What is a Bookrunner?

The term book runner or a bookrunner refers to the primary underwriter or lead coordinator in the issuance of new equity, debt, or securities instruments. The book runner is the lead underwriting firm that runs or is in charge of the books in investment banking. Book runners may also coordinate with others in order to mitigate their risk such as those that represent companies in large, leveraged buyouts (LBOs).

The book runner is the lead underwriter in a company’s initial public offering (IPO) or in a leveraged buyout (LBO).

What Does Bookrunner Mean?

A book runner is leading the book building process, i.e. the process of issuing capital through an IPO. During the book building period, the book runner collects bids both from retail and institutional investors who are interested in the IPO. Once the bids reach the closing date, the book runner determines the issue price. Alternatively, a book runner may be the lead underwriter in a leveraged buyout (LBO). In this case, the book runner coordinates the participation of the interested firms, the lead discussions, Roadshows and so on.
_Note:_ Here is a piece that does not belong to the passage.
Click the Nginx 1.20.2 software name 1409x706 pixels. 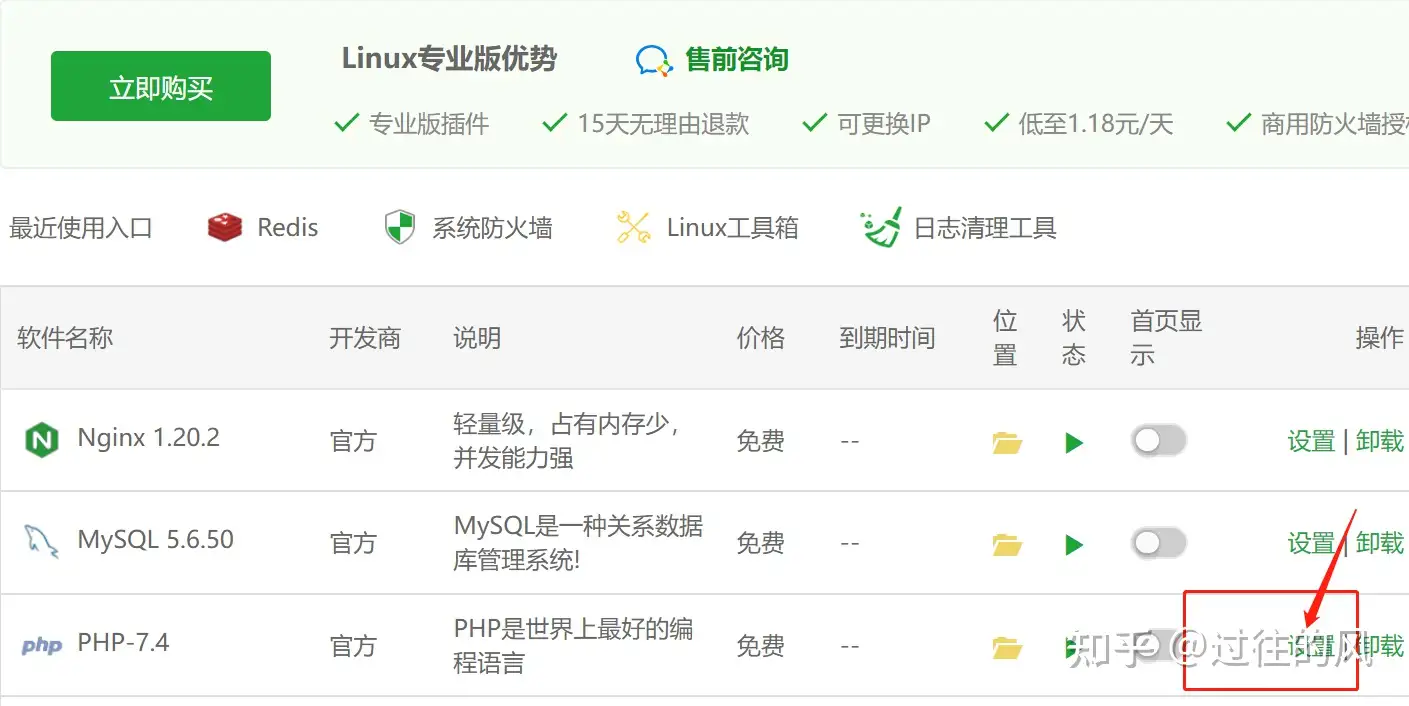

Understanding Book Runners

Book runners are the lead underwriters involved in different parts of the financial industry including initial public offerings (IPOs) and LBOs. As such, they’re also known in the industry as lead arrangers or lead managers. With IPOs, the book runner assesses a company’s financials and current market conditions to arrive at the initial value and quantity of shares to be sold to private parties. While most often done during an IPO, book runners may also do this through a secondary offering.

To reduce its risk, the book runner syndicates with other underwriting firms for the issuance of the new equity, debt, or security. This is fairly common in the investment banking industry and is a temporary arrangement between entities. The book runner serves as lead underwriter, working with other investment banks to establish an underwriter syndicate, thereby creating the initial sales force for the shares. These shares are then sold to institutional and retail clients. These new shares carry a hefty commission—as much as 6% to 8%—for the underwriter syndicate, with the majority of shares held by the lead underwriter.
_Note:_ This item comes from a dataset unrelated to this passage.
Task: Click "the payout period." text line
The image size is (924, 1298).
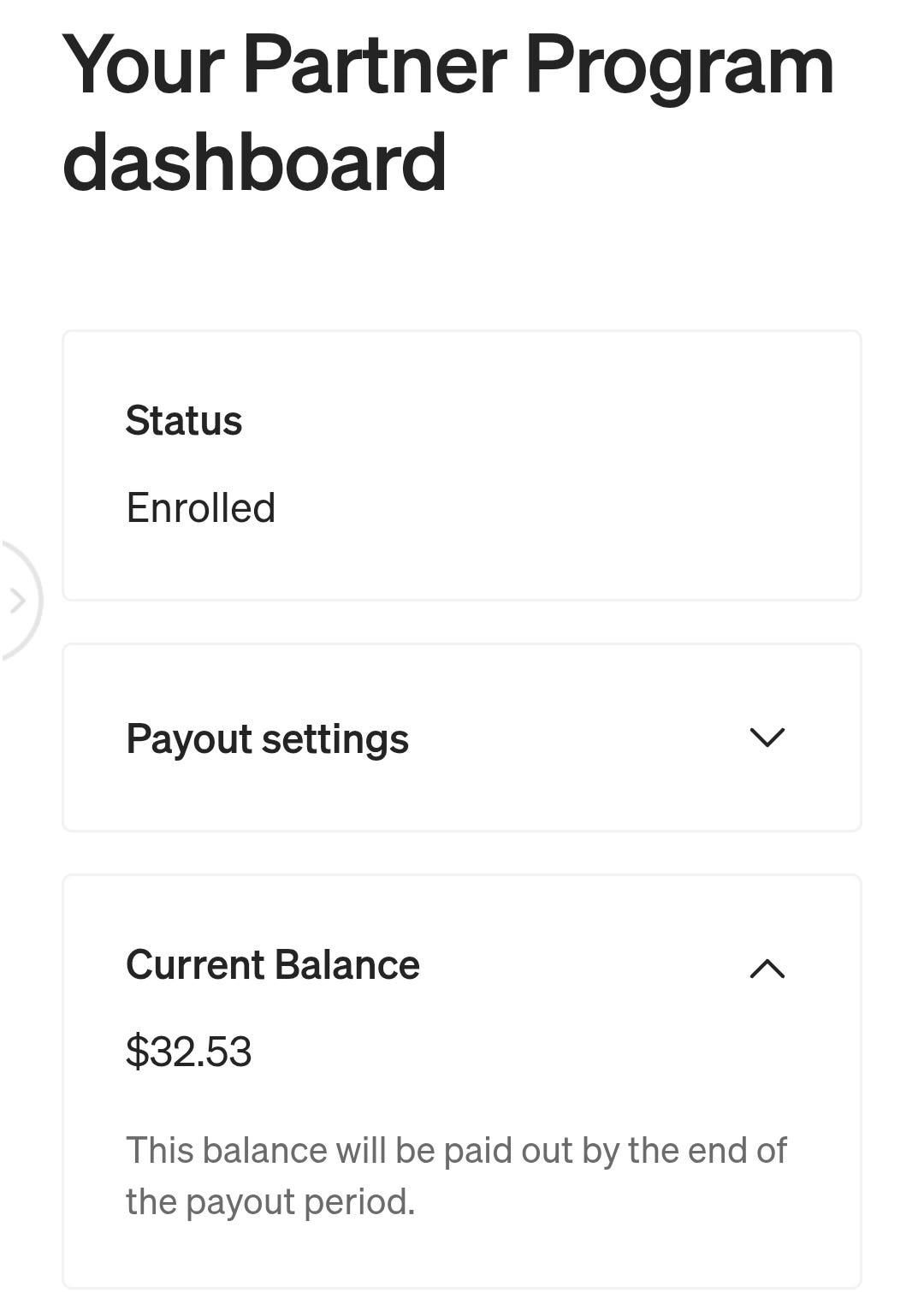Action: tap(270, 1202)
The lead-left book runner, also called managing underwriter or syndicate manager, is listed first among the other underwriters participating in the issuance. The lead-left book runner plays the most important role in the transaction and will typically assign parts of the new issue to other underwriting firms for placement while retaining the most significant portion for themselves. This book runner’s name is also the first bank to be listed on the prospectus, in the upper left-hand corner.

Book runners also work with large, leveraged buyouts, which often involve multiple businesses. LBOs take place when a company makes an acquisition using borrowed capital. In these cases, the book runner represents one of the participating companies and coordinates with the other participating firms. One company generally takes the responsibility of running or managing the books, though more than one book runner—also called a joint book runner—can control a security issuance.
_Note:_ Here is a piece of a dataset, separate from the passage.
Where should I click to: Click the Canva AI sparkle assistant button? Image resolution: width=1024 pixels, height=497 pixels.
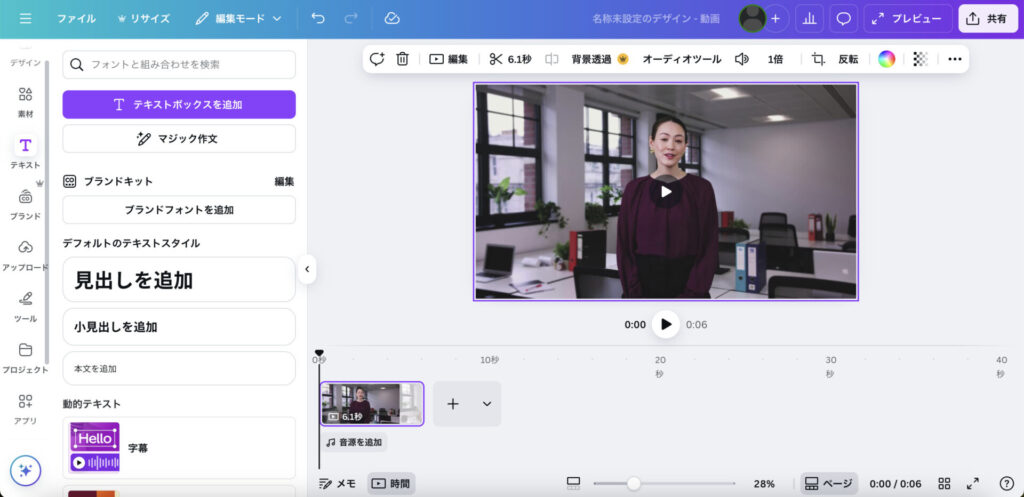click(x=25, y=470)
Jeremy works in the corporate finance department of a bulge bracket bank. He is assigned with the IPO of a manufacturing company that seeks to raise $20 million by offering its shares to the public. Although there are many competitive investment banks that could be the IPO’s lead underwriters, Jeremy’s firm is the book runner on the deal.

The investment bank will raise the funds in the primary market through the IPO using the book building method. The securities will be 100% offered to the public, whereas the investment bank will collect the bids of investors, i.e. private equity firms, large corporations, boutique brokerage firms, banks, and retail investors. The closing date is set a month after the initiation of the IPO Roadshows, and Jeremy will be meeting with the representatives of the manufacturing company to discuss the potential offer/issue price of the deal. Investors are allowed to bid within a 20% price frame before the issue price is decided after the closure of the bidding.

The manufacturing company has $500,000 shares outstanding, and the allocation of the shares will be 50% to large investors, 35% to small investors and 15% to the rest of investors in the form of refund orders.